Linkage between Income and Government Expenditure at Indian Sub-nationals: A Second- Generation Panel Co-integration Techniques
Publication date
Mar, 2022Details
NIPFP Working Paper No. 374Authors
Dinesh Kumar Nayak and Bhabesh HazarikaAbstract
The present paper examines whether the Wagner’s law that represents the long-run relationship between income and public expenditure holds at the subnational level in India. The paper covers 21 Indian States and a time-period of 40 years from 1980-81 to 2019-20. The validity of the law was examined for nine different panels of states broadly under income categories and geographical regions.

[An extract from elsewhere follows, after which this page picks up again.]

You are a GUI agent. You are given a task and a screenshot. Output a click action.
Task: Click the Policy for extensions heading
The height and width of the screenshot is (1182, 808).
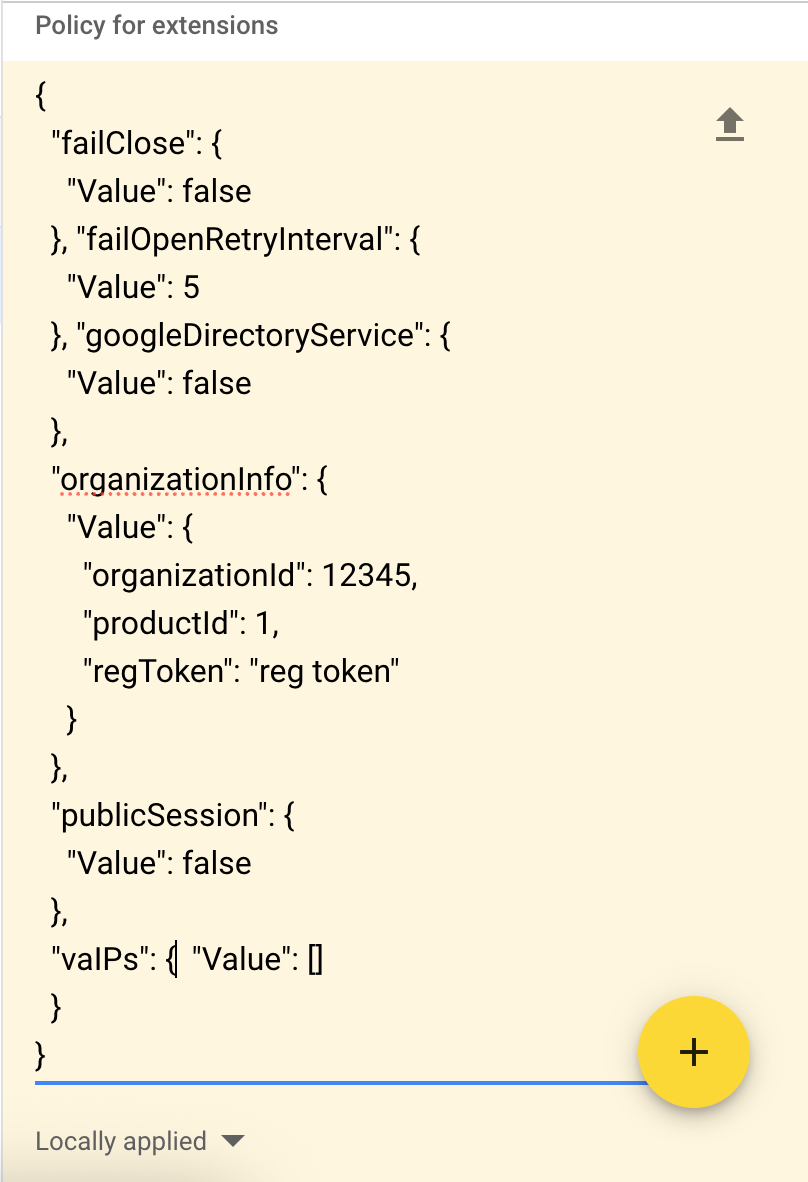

Unlike first-generation panel techniques which fails to account the aspects of cross-sectional independence and heterogeneity, the present study tests the validity of the Wagner’s law using the second-generation panel unit root method and cointegration approach. The analysis adopts Panel Dynamic Ordinary Least Square to test the evidence of Wagner’s law hypothesis. The findings reveal that Indian states are heterogeneous in terms of public expenditure, and there exists cross-sectional dependence. There also exists a long-run cointegrating relation between state-level income and state-level public expenditure. For the full sample, while this study finds holding Wagner’s law, there is a mixed validity of the law at different panels across income categories and regions. In addition, it is observed that the validity of Wagner’s law in the Indian Subnational context is mainly driven by the high-income major states, and it is more capital outlay centric.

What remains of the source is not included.